Curiously enough, though, we don’t seem to have evidence of saecular discourse in the decades following Sulla’s death, which I attribute in the book to the fact that Sulla’s reputation was still “radioactive” and even his partisans and relatives didn’t really want to touch it. But after Julius Caesar’s assassination, when it was really unclear who the next big star of Roman politics would be, we do see people return to this periodizing language in order to justify their claims to power or boost their reputation.

Octavian (later Augustus) is the most obvious example, but even people like Agrippa or Messalla Corvinus, who would ultimately take subordinate roles within the Augustan government, seemed to have toyed with the possibilities of periodization as a way to enhance their own standing. In the case of Agrippa, he had taken responsibility for the city’s water supply, which of course is a seriously important aspect of life for most people, and I describe in the book how he leveraged his successes in the infrastructure realm to suggest that he was a kind of epochal culture-hero. So, when the Cloaca Maxima, the very old and enormous sewer/drainage system of Rome, got cleaned and renovated under his watch, he did things to suggest that Rome itself was “wiping the slate clean,” so to speak, and that a fresh start—perhaps a new era—would begin under his care.

What were some of the most surprising or unexpected discoveries you made while researching and writing Saeculum, and how did these discoveries shape your overall argument?

One thing I discovered was that the Romans developed an interesting cognitive linkage between two otherwise unrelated myths: the myth of the Flood of Deucalion, and the myth of Phaethon the son of Helios. The flood wiped out the human race on earth except for Deucalion and his wife Pyrrha, and they would repopulate the planet by throwing stones over their shoulders, which turned into humans.

Phaethon was the teenage son of Helios, the sun god, who tricked his father into letting him control the chariot of the sun for a day, but he lost his grip on the reins and almost let the entire planet burn up. Because these myths both sort of involve global apocalyptic events, the Romans started using them frequently as metaphors for the kind of transition from one saeculum to another that launched the start of a qualitatively distinct era.

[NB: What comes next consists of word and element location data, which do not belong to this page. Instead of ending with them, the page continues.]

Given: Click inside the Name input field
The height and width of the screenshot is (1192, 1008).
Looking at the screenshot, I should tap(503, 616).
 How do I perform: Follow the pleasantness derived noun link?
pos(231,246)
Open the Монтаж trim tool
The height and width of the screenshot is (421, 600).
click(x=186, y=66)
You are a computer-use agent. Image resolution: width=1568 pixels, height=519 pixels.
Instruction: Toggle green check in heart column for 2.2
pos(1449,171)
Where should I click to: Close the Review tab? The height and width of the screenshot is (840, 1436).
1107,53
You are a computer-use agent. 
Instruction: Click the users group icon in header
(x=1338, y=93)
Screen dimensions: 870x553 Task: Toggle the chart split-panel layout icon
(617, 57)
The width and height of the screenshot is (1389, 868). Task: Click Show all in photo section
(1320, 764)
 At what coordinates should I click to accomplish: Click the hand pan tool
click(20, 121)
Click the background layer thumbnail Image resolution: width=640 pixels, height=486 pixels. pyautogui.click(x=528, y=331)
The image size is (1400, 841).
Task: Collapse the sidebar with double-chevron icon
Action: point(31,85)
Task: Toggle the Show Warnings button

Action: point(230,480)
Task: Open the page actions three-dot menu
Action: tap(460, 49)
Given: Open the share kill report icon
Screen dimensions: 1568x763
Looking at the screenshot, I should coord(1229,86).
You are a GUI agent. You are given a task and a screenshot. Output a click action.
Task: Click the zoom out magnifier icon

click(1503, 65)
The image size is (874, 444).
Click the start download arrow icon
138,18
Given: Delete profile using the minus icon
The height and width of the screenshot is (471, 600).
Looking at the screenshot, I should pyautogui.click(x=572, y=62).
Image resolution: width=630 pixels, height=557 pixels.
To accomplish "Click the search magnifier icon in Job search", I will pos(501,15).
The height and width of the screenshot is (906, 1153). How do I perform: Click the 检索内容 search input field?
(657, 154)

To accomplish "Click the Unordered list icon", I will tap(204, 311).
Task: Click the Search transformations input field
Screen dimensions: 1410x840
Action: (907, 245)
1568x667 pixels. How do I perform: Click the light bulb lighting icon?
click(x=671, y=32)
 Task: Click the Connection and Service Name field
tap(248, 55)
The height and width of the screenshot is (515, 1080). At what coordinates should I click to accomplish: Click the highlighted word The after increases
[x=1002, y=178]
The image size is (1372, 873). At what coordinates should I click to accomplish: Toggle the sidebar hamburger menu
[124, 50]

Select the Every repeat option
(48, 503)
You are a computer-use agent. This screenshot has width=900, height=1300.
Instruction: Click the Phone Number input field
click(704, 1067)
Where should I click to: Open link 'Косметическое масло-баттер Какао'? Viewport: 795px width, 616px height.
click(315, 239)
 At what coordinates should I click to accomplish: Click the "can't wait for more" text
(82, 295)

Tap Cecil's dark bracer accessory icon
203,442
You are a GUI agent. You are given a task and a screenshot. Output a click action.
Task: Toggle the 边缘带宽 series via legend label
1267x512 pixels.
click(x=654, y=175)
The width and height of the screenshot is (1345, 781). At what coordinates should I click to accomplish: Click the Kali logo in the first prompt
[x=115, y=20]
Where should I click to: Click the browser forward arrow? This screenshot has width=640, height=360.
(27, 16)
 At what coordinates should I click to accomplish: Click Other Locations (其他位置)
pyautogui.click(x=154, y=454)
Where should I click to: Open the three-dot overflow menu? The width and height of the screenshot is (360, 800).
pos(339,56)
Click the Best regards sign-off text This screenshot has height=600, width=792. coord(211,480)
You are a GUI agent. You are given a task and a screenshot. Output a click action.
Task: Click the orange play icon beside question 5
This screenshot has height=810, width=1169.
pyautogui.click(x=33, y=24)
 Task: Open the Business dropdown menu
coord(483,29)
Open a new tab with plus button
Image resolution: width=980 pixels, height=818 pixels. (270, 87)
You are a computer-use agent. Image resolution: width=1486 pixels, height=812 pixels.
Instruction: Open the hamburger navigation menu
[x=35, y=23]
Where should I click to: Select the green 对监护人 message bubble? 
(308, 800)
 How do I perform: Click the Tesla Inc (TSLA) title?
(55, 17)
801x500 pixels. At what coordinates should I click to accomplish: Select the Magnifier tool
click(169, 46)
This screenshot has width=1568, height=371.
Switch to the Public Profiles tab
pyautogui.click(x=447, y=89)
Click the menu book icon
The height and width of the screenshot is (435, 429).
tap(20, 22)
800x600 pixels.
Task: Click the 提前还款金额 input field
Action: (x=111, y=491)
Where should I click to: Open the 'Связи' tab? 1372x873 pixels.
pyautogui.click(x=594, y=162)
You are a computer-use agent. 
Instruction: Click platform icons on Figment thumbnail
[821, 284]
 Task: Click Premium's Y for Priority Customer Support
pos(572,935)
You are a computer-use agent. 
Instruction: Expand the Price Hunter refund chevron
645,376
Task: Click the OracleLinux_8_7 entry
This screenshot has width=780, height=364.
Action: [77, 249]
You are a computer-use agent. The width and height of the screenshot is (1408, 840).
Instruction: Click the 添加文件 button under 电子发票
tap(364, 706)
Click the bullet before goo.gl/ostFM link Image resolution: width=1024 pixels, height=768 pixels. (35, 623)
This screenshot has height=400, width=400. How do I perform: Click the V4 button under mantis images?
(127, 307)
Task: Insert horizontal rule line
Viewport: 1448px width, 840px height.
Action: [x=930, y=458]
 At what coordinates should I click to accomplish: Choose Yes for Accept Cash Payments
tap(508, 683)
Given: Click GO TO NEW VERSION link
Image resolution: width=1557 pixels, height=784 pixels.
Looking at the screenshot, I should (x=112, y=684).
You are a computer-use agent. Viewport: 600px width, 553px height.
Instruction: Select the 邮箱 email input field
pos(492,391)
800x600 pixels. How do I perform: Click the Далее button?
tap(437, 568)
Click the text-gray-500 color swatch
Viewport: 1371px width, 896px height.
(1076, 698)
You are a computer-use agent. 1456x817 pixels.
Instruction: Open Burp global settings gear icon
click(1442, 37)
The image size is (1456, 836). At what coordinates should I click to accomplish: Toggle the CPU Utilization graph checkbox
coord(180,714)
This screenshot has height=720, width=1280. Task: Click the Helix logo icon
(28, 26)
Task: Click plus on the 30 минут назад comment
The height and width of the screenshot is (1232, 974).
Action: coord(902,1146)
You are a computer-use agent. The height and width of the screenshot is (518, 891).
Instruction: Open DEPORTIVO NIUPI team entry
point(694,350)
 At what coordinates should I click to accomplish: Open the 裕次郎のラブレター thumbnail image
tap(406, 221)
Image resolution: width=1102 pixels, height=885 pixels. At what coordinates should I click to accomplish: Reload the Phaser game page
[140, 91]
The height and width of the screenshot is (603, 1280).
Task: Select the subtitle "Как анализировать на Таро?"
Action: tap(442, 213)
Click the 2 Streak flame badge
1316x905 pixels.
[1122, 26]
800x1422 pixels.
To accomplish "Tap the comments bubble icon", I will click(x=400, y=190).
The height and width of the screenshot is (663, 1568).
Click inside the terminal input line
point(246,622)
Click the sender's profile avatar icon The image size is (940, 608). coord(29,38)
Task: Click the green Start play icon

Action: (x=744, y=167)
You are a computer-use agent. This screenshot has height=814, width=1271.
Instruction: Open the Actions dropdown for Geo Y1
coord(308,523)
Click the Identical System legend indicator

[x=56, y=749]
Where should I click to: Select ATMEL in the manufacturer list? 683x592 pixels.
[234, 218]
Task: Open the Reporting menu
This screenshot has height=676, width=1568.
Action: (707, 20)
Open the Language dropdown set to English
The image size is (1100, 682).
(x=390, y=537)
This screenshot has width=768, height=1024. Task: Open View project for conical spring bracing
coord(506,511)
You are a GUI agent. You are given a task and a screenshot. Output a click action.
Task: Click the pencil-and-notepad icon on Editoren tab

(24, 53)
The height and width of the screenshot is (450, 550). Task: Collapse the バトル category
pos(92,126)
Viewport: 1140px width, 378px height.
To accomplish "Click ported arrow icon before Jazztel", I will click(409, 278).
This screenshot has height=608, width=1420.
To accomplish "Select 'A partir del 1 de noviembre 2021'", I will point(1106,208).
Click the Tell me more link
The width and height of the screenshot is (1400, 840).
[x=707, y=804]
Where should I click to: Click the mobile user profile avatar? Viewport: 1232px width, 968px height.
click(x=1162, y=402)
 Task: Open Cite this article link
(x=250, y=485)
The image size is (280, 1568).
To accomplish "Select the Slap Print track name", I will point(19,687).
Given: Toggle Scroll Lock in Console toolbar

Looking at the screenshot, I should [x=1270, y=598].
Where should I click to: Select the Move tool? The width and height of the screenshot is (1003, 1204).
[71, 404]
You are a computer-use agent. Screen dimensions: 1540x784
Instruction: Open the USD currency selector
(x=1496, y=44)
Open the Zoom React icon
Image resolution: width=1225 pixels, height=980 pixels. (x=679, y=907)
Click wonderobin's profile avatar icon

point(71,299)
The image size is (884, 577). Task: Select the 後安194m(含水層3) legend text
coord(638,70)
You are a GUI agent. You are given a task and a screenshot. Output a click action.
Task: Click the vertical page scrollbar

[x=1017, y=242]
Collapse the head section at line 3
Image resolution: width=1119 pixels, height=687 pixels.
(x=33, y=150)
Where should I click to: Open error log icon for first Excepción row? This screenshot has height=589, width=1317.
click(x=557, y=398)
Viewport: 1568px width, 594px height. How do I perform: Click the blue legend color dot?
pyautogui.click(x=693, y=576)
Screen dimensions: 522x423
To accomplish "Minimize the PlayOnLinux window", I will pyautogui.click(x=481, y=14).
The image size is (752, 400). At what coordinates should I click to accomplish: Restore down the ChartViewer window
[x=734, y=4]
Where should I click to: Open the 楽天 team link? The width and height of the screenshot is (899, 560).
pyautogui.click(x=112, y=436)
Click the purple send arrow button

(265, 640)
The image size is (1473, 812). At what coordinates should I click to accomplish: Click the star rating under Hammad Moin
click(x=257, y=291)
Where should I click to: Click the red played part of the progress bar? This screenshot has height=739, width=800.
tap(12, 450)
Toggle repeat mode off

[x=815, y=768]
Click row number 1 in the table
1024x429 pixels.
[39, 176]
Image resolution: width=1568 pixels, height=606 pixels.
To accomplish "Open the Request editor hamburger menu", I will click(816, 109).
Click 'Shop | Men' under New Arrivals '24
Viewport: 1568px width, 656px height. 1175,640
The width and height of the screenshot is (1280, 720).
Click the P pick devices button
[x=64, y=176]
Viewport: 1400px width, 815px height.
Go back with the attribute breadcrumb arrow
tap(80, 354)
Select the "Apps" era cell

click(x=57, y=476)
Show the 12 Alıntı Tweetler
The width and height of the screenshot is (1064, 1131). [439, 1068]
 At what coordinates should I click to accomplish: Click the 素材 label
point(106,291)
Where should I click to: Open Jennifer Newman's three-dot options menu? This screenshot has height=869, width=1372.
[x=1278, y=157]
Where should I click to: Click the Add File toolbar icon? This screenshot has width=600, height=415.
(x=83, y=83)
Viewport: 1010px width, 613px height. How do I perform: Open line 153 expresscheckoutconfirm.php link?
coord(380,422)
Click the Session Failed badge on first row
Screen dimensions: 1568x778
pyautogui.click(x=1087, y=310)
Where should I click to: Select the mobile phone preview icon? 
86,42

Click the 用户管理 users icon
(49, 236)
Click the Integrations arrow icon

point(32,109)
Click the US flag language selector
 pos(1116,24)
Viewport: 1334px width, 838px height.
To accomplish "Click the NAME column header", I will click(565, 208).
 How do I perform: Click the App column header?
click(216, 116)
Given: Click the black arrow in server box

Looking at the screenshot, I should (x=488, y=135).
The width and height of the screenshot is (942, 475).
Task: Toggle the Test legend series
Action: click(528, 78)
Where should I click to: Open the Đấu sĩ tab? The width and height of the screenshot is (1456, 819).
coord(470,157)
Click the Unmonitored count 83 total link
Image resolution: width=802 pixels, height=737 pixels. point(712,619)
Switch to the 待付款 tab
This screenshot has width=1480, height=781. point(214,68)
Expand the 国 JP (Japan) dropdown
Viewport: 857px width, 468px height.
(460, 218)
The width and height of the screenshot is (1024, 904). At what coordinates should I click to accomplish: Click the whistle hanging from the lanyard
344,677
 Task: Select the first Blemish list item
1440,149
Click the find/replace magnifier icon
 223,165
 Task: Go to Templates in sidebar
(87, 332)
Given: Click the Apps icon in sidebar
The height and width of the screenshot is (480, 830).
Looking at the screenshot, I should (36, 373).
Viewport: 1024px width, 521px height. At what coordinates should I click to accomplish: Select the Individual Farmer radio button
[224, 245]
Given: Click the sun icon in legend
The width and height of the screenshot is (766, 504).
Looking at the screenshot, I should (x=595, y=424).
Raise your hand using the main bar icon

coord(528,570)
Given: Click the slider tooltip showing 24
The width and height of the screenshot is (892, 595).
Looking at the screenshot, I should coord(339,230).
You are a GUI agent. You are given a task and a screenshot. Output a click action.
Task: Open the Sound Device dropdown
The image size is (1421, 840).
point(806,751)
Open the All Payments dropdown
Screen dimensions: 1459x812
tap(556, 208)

So, whereas before the time of Sulla, these were two totally separate myths, after the emergence of saecular discourse, these myths become linked in the Roman mind to be used in the rhetoric of periodization. This linkage demonstrates how the temporal consciousness of the Romans really did shift and cause unexpected consequences elsewhere (in this case, in mythography).

The other notable discovery I made was in literary history. I was aware that Catullus, a mid–first century BCE Roman poet, had used the term “saeculum” several times in his poetry at very significant moments to talk about literary aesthetics. While researching this book, I learned that his contemporaries, who are sometimes grouped together as “neoteric poets,” were also interested in similar notions of the aesthetics of a particular time period. And even though we have only a small number of surviving fragments of their work, the term “saeculum” appears in some of them as well. This definitely suggested to me that there was an intellectual current energizing many Roman thinkers during the middle of the first century BCE. Thus, periodization really developed to influence a wide range of Roman intellectual pursuits during this time.